Unglaubwürdiger wirkt Bill Gates der behauptet dass in 5 Jahren das Fernsehen aufhört zu existieren. Für mich persönlich mag das schon jetzt stimmen, aber ich sage diesem Medium noch ein langes Leben voraus, insbesondere weil Bill ja auch so ein grossartiger Prognostiker ist: Vor 3 Jahren hat er behauptet dass Spam seit letzem Jahr Geschichte ist. Und da gibt es noch das Thema Spracherkennung

Langeweile im Abstimmungsstudio

Urs Leuthard und Claude Longchamp stehen sich aus Langweile die Beine in den Bauch; die Resultate waren schon lange zu erwarten und die Hochrechnungen und Trendanalysen sagen bereits seit Stunden dasselbe. Weder sind die Verlierer überrascht noch die Gewinner wirklich begeistert. Dementsprechend gleichgültig sind die Interviews. Der einzige Lichtblick bilden die CVP und die Kirchen die sich gegenseitig ein bisschen auf die Kappe geben.

Ich schalte enttäuscht ab, schliesse mein Zattoo-Fenster und flüchte in Richtung Sonne.

ProLitteris und die autobiographischen Geister

Nein, es geht nicht um Ghostwriter.

ProLitteris, die Schweizer Urheberrechtsgesellschaft für Literatur und bildende Kunst, kriegt manchmal etwas komische Anfragen. So im Dezember 2004 als jemand fragt: Kann ein Medium Urheberrecht beanspruchen?

Ich bin der Meinung, dass der verstorbene Mann der eigentliche Urheber ist.

(Darauf gestossen bin ich übrigens via einer Mail von Daniel Boos von der Digitalen Allmend.

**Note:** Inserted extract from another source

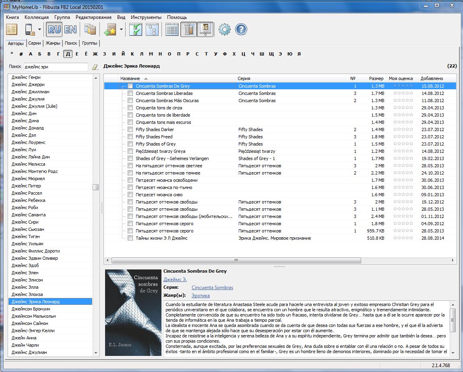Filter authors by letter К
The image size is (463, 372).
[132, 54]
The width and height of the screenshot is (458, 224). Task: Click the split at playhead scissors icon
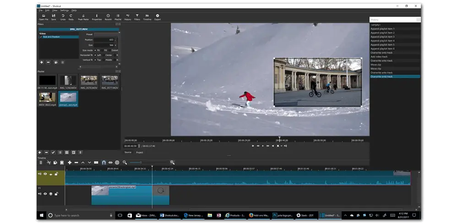coord(49,162)
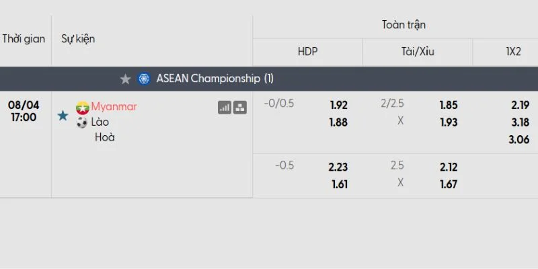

Offenbar lässt ProLitteris zu dass Autoren einzelne ihrer Werke unter die Creative Commons-Lizenz stellen, im Gegensatz der Suisa bei der nur Alles-Oder-Nichts gilt. Wenn das Kus wüsste…)

Der langweiligste Abstimmungssonntag seit langem

Was ist mit all den empörten Verlierern passiert, die die Schuld auf die Dummheit des Volkes und das niedrigere Plakatebudget schieben wollen? Wo sind all die Radikalen Linken, Rechten, Liberalen und Konservativen die mit Ernsthaftigkeit ihre haarsträubenden Weltanschauungen vertreten? Warum flossen am Sonntag Abend weder Tränen noch Champagner?

Es wurde sogar so langweilig dass die offizielle SF DRS-Berichterstattung einen Besuch in der eigenen Regie einlegte um die Zeit zu füllen.

Und der Blick auf hängige Volksinitiativen verspricht auch keine Besserung.

Sind wir denn jetzt plötzlich alle demokratisch eingestellt?

Copyright-Hinweis von 1870

Auf einem Notenblatt entdeckt:

>> Die Vervielfältigung von Stimmen auf mechanischem Wege, wozu auch das Abschreiben gerechnet wird, ist nach §4 des Gesetzes vom 11. Juni 1870 betreffend: “das Urheberrecht“ v e r b o t e n und werden Zuwiderhandlungen gegen dieses Verbot von der Verlagshandlung gerichtlich verfolgt. << (sic.)